Study design: Systematic review INTRODUCTION: Trigger finger (TF) is a common condition in the hand. The primary purpose of this systematic review was to evaluate the current evidence to determine the efficacy of orthotic management of TF. A secondary purpose was to identify the characteristics of the orthotic management. The tertiary purpose of this study was to ascertain if the studies used a patient-reported outcome to assess gains from the patient's perspective.
Methods: All studies including randomized controlled trials, prospective, and retrospective cohort studies were included in this review due to limited high-level evidence.
Results: Four authors demonstrated moderate to large effect sizes ranging from 0.49 to 1.99 for pain reduction after wearing an orthotic device.
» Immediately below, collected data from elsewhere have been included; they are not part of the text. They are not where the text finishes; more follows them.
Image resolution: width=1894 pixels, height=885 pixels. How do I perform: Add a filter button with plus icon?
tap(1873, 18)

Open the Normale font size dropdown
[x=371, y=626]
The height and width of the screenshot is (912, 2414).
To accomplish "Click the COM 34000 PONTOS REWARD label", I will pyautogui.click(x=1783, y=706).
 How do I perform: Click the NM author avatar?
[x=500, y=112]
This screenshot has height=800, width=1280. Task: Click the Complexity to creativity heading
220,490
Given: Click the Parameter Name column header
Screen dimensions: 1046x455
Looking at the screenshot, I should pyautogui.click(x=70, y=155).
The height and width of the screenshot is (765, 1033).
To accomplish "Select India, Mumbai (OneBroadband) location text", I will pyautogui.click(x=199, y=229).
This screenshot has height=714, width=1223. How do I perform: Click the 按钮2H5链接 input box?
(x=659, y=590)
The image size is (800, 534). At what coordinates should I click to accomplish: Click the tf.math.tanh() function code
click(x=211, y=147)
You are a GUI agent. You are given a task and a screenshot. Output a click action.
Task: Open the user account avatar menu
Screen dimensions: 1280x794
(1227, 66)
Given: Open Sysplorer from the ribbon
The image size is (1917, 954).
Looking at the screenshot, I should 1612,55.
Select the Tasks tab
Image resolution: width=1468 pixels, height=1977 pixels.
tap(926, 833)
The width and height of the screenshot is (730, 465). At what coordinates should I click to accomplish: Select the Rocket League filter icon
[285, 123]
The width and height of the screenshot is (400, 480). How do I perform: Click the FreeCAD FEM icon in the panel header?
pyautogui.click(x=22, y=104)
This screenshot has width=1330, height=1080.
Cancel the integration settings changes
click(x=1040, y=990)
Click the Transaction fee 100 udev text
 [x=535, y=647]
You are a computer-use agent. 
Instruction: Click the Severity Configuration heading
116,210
Two authors demonstrated a change in the stages of stenosing tenosynovitis scale scores showing a clinically important change with a large effect size ranging from 0.97 to 1.63. Seven authors immobilized a single joint of the affected digit using a variety of orthoses.
Conclusion: All authors reported similar results regardless of the joint immobilized; therefore for orthotic management of the TF, we recommend a sole joint be immobilized for 6-10 weeks. In assessing TF, most authors focused on body structures and functions including pain and triggering symptoms, 2 authors used a validated functional outcome measure. In the future therapists should use a validated patient report outcome to assess patient function that is sensitive to change in patients with TF. Furthermore, more randomized controlled trials are needed.
Keywords: Conservative treatment; Flexor tenosynovitis; Orthosis; Splinting; Stenosing tenosynovitis; Trigger finger.